Papst Clemens VII hat die Fehlentscheidung praktisch zum Programm erhoben. Wegen der Reformation verlangte Kaiser Karl V. von Clemens VII. die Einberufung eines Konzils, dem leistete der Papst jedoch keine Folge. Auch die Forderung von Heinrich VIII., dessen Ehe mit Katharina von Aragón zu scheiden, lehnte Clemens VII. ab, sodass der englische König sich und sein Land vom Papst lossagte, welches letztlich mit der Church of England zu einer weiteren Kirchenspaltung führte. Unter seinem Pontiffikat fiel ein Drittel des Abendlandes von der katholischen Kirche ab.

Die Schweizergarde wurde im Rahmen des Friedensvertrags aufgelöst. Die Päpstliche Garnison wurde durch vier Kompanien deutscher und spanischer Soldaten ersetzt.
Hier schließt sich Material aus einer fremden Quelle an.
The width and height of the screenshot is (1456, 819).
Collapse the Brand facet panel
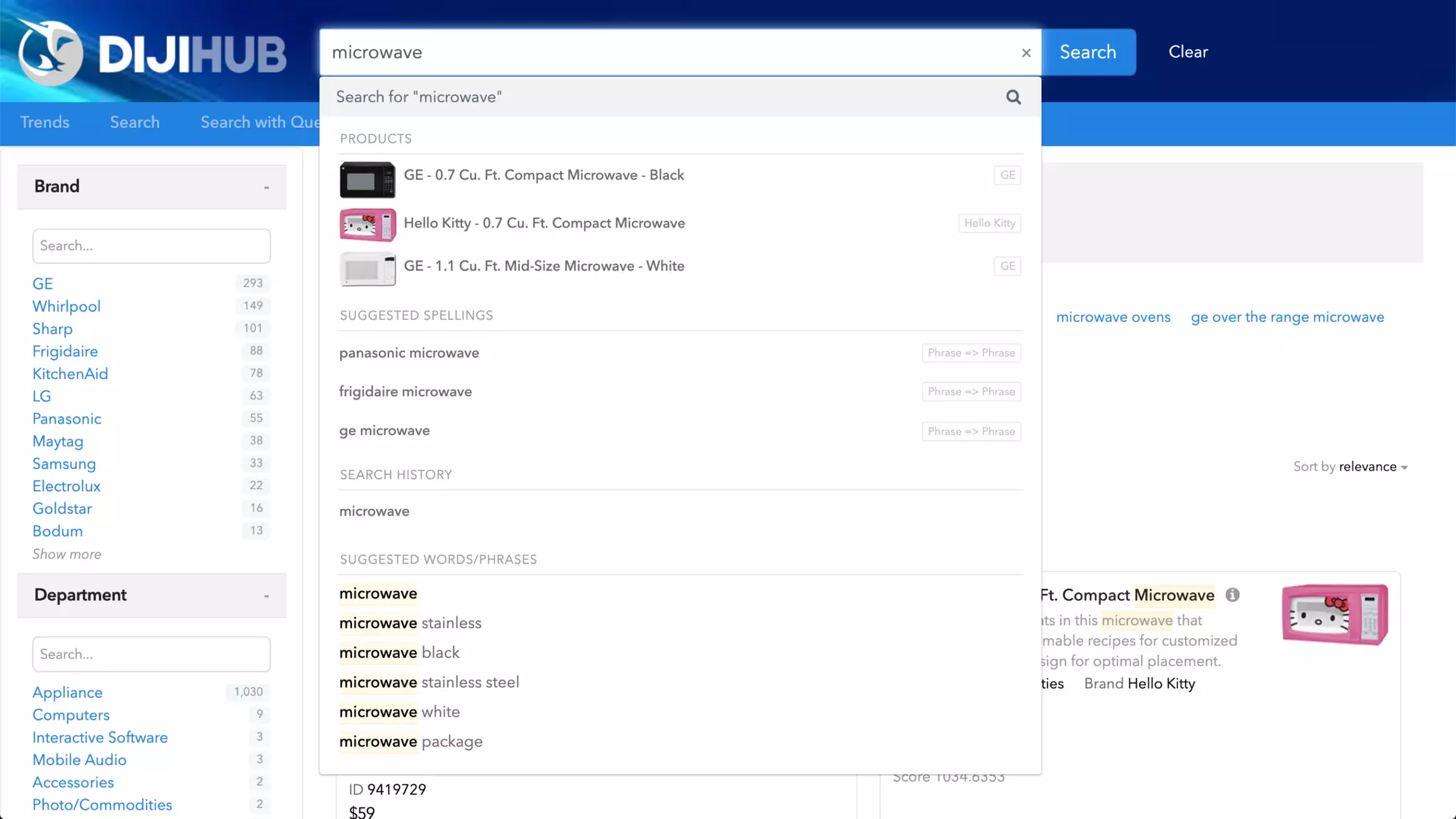(x=267, y=187)
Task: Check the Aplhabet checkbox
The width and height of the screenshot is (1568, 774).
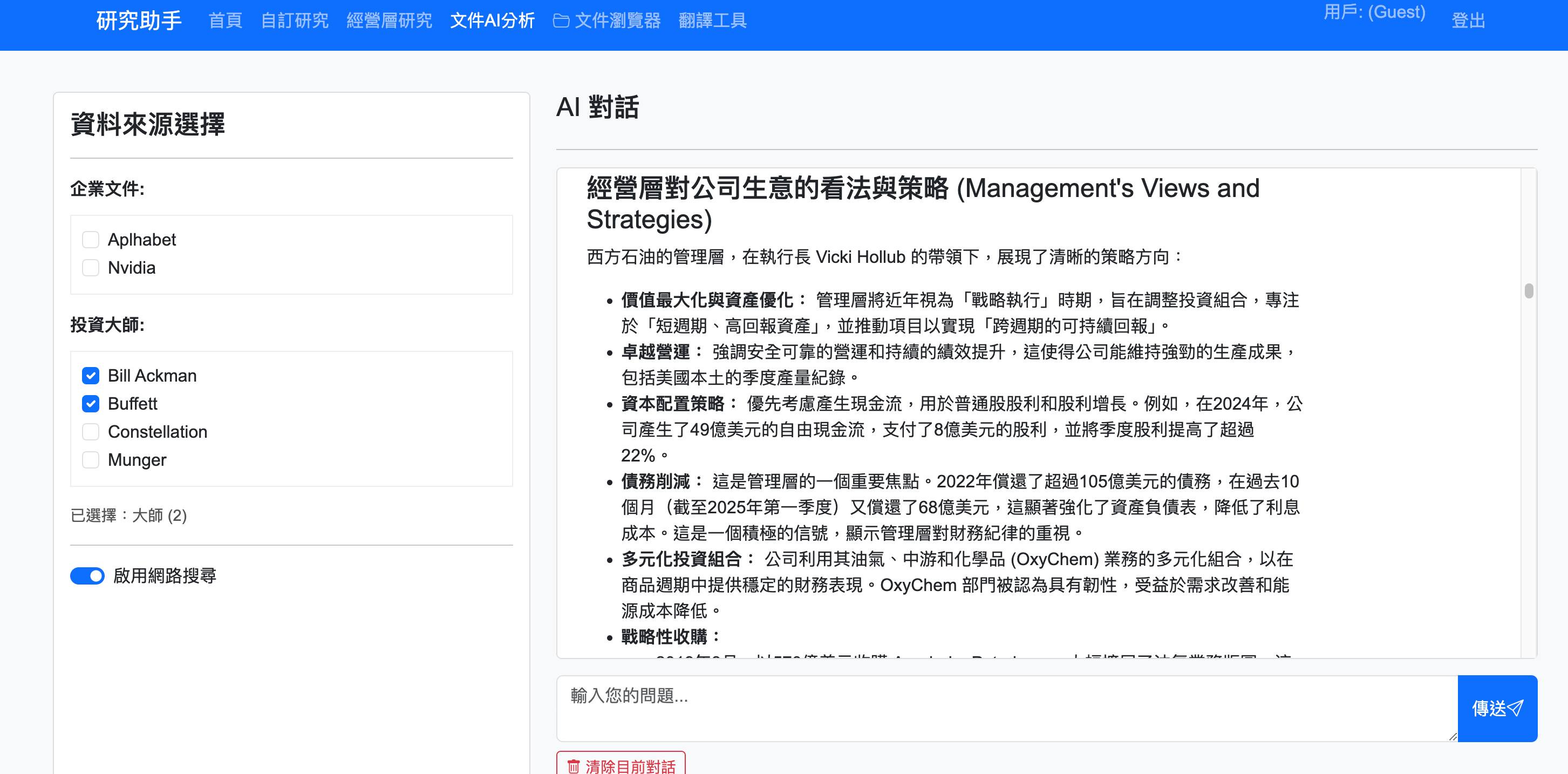Action: coord(91,239)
Der Papst setzte durch, dass die überlebenden Schweizer in die neue Garde eintreten durften, doch nur zwölf von ihnen machten von diesem Angebot Gebrauch.

1548 wurde die Schweizergarde durch Paul III. wieder hergestellt.

Die Schweizergarde hat den 6. Mai, den Tag, an dem fast die ganze Truppe in Erfüllung ihres Auftrages gefallen war als hohen Gedenktag beibehalten. Auch heute noch werden im Gedenken an den Sacco di Roma jedes Jahr am 6. Mai die neuen Rekruten in Rom vereidigt.
 
Die Uniform der Schweizer Garde wurden übrigens nicht von Michelangelo entworfen, sondern entspringen den Wappenfarben der Medici, die einige Päpste stellte z.B. Clemens VII und Leo X.

Die 110 Angehörigen der Schweizer Garde haben heute noch eine Reihe von Aufnahmebedingungen zu erfüllen: Sie müssen katholische Schweizer, zwischen 19 und 30 Jahren alt, mindestens 1,74 m groß und sportlich sein. Zusätzlich müssen sie einen einwandfreien Leumund besitzen, eine Mittel- oder Berufsschule sowie die Rekrutenschule der Schweizer Armee absolviert haben. Bis zum Rang eines Unteroffiziers dürfen sie nicht verheiratet sein. Nachdem sie mindestens 25 Monate gedient haben, können sie ihren Dienst beenden, wobei ihnen die vatikanische Staatsangehörigkeit wieder aberkannt wird.